*THE REQUEST*
Convert the material below into a JSON list of strings with one string per line, leaving out blank lines.

┌──

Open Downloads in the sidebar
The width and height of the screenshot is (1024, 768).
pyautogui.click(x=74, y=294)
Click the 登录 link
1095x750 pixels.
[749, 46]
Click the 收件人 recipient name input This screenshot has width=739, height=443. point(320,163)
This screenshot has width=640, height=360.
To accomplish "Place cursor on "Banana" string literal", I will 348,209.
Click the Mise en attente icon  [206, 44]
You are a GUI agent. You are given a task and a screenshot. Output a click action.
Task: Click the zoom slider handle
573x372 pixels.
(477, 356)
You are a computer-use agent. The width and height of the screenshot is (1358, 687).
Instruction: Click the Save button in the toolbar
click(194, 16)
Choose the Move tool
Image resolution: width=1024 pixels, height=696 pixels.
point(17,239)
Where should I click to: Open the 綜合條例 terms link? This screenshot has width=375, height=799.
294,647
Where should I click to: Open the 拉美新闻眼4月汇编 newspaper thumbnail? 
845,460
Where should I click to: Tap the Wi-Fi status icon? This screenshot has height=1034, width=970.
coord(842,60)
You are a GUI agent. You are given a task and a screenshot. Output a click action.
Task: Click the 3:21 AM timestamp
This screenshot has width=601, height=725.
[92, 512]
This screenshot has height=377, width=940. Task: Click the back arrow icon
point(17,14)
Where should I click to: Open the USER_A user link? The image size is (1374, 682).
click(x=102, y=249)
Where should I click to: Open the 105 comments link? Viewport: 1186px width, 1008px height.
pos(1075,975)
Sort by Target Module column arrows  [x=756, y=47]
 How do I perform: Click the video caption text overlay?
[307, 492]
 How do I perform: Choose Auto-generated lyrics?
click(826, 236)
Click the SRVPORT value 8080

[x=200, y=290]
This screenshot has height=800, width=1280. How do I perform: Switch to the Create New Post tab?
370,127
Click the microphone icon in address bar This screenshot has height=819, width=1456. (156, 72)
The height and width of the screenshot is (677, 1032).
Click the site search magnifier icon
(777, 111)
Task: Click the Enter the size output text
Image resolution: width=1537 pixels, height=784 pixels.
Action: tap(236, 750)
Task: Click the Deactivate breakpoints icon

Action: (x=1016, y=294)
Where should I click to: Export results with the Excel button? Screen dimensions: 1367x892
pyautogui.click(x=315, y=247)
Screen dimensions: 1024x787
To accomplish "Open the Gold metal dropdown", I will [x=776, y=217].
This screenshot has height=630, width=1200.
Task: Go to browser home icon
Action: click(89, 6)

└──

*RESULT FOR THIS TASK*
[
  "Open Downloads in the sidebar",
  "The width and height of the screenshot is (1024, 768).",
  "pyautogui.click(x=74, y=294)",
  "Click the 登录 link",
  "1095x750 pixels.",
  "[749, 46]",
  "Click the 收件人 recipient name input This screenshot has width=739, height=443. point(320,163)",
  "This screenshot has width=640, height=360.",
  "To accomplish \"Place cursor on \"Banana\" string literal\", I will 348,209.",
  "Click the Mise en attente icon  [206, 44]",
  "You are a GUI agent. You are given a task and a screenshot. Output a click action.",
  "Task: Click the zoom slider handle",
  "573x372 pixels.",
  "(477, 356)",
  "You are a computer-use agent. The width and height of the screenshot is (1358, 687).",
  "Instruction: Click the Save button in the toolbar",
  "click(194, 16)",
  "Choose the Move tool",
  "Image resolution: width=1024 pixels, height=696 pixels.",
  "point(17,239)",
  "Where should I click to: Open the 綜合條例 terms link? This screenshot has width=375, height=799.",
  "294,647",
  "Where should I click to: Open the 拉美新闻眼4月汇编 newspaper thumbnail? ",
  "845,460",
  "Where should I click to: Tap the Wi-Fi status icon? This screenshot has height=1034, width=970.",
  "coord(842,60)",
  "You are a GUI agent. You are given a task and a screenshot. Output a click action.",
  "Task: Click the 3:21 AM timestamp",
  "This screenshot has width=601, height=725.",
  "[92, 512]",
  "This screenshot has height=377, width=940. Task: Click the back arrow icon",
  "point(17,14)",
  "Where should I click to: Open the USER_A user link? The image size is (1374, 682).",
  "click(x=102, y=249)",
  "Where should I click to: Open the 105 comments link? Viewport: 1186px width, 1008px height.",
  "pos(1075,975)",
  "Sort by Target Module column arrows  [x=756, y=47]",
  " How do I perform: Click the video caption text overlay?",
  "[307, 492]",
  " How do I perform: Choose Auto-generated lyrics?",
  "click(826, 236)",
  "Click the SRVPORT value 8080",
  "[x=200, y=290]",
  "This screenshot has height=800, width=1280. How do I perform: Switch to the Create New Post tab?",
  "370,127",
  "Click the microphone icon in address bar This screenshot has height=819, width=1456. (156, 72)",
  "The height and width of the screenshot is (677, 1032).",
  "Click the site search magnifier icon",
  "(777, 111)",
  "Task: Click the Enter the size output text",
  "Image resolution: width=1537 pixels, height=784 pixels.",
  "Action: tap(236, 750)",
  "Task: Click the Deactivate breakpoints icon",
  "Action: (x=1016, y=294)",
  "Where should I click to: Export results with the Excel button? Screen dimensions: 1367x892",
  "pyautogui.click(x=315, y=247)",
  "Screen dimensions: 1024x787",
  "To accomplish \"Open the Gold metal dropdown\", I will [x=776, y=217].",
  "This screenshot has height=630, width=1200.",
  "Task: Go to browser home icon",
  "Action: click(89, 6)"
]